Your letter brought tears to my eyes. I am so sorry for your loss. What you had was very beautiful, and what most would aspire to.

my love and prayers,

katey.




LadySweetOrSour -> RE: letter of apology to my MstrDragon on the one year anniversary of your death (6/9/2009 2:22:24 AM)

Wow.

You're a brave, loving lady to post such a beautiful, deep and touching tribute to someone you so truly loved, respected and admired. I wish you the most amazing success with your new love, which will be different, but I hope, as beautiful as the one you wrote for.

If only we were all so inspired and inspirational. It gave me renewed hope, so thank you for opening your heart as you did.




DragnMastrandpet -> RE: letter of apology to my MstrDragon on the one year anniversary of your death (6/25/2009 12:50:09 PM)

It was very touching and moving..




dove967 -> RE: letter of apology to my MstrDragon on the one year anniversary of your death (6/25/2009 2:33:42 PM)

I am so very sorry you had to tell your Master goodbye so soon.  He trained and loved you very well, sister. You repentance is a beautiful tribute to that.  Now you must forgive yourself.  It's understandable that in the midst of your grief , while trying to find your footing, you might wander a bit from his teachings.  You're only human, sweetie.  The real transgression would have been if you had not allowed those lessons to lead you back home.  Your new Dominant is a very fortunate man, indeed.  Blessings on your new union and a new chapter in your life.

dove




brandi1379 -> RE: letter of apology to my MstrDragon on the one year anniversary of your death (6/25/2009 4:01:11 PM)

Wow, that was so beautiful. As i was reading this it gave me so much hope.I now know what i truly want, thank you so much for sharing. 




QuixoticErrant -> RE: letter of apology to my MstrDragon on the one year anniversary of your death (6/25/2009 4:07:05 PM)

quote:

Remember how you told me when you had agreed to be my training Dominant, that I was too trusting and it was going to get me into trouble? You made us go very slow until it was safer to meet. Sir, that lesson went right out the window, and I would actually meet men that I had only IM’ed with for a few days. Worst of all (I can almost see the scowl on your face) I let them come to my home. I know, I am very lucky that the only bad thing that happened was that I allowed myself to be treated like an unpaid prostitute, and that was my fault entirely.
I had a large empty space inside of my heart and my soul, and instead of filling that hole with memories of you and the lessons that you taught me, I desperately tried to fill it with cold, emotionless scenes with men that really had no feeling for me at all, other than they were thrilled that I was there for the taking with no strings attached.
I went into most of these relationships hoping that there would be emotional attachment and perhaps even love at some point, and that was quite acceptable.
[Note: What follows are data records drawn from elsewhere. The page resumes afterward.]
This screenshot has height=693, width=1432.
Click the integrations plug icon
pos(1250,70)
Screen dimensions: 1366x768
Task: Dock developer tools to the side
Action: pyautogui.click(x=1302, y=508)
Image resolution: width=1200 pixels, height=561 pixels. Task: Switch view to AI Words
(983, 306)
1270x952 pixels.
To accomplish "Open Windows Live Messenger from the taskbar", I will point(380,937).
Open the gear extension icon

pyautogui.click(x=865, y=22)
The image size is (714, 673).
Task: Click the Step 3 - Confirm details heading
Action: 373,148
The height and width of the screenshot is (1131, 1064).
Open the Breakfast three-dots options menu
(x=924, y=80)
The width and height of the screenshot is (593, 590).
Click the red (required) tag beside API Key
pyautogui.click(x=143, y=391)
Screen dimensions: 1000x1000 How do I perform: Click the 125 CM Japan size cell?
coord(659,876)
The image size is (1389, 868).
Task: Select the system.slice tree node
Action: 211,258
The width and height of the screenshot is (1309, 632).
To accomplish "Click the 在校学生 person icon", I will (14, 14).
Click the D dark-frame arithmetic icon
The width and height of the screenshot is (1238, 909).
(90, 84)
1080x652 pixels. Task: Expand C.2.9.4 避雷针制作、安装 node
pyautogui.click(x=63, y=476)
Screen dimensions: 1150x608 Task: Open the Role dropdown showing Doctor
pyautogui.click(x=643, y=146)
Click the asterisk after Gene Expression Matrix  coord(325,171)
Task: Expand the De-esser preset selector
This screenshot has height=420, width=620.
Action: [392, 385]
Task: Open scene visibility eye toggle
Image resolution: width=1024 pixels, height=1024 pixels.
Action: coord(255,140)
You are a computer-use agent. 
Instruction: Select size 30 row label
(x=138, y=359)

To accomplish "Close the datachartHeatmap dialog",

The inexcusable part of this behavior, was that I continued to allow myself to be used like that even after I knew there was no chance that that was going to happen. You taught me so much better than that Sir and I am very sorry to have behaved this way


This is more sweet than I have words for. I pray that a certain girl sees me this way. I really hope and pray that I could be that good for her. I can't imagine a dominant being more profoundly touched by something. Good luck in all things.




Prinsexx -> RE: letter of apology to my MstrDragon on the one year anniversary of your death (6/25/2009 4:40:48 PM)

sincerely beautiful...thank you for sharing.
Death is not the end of relationship.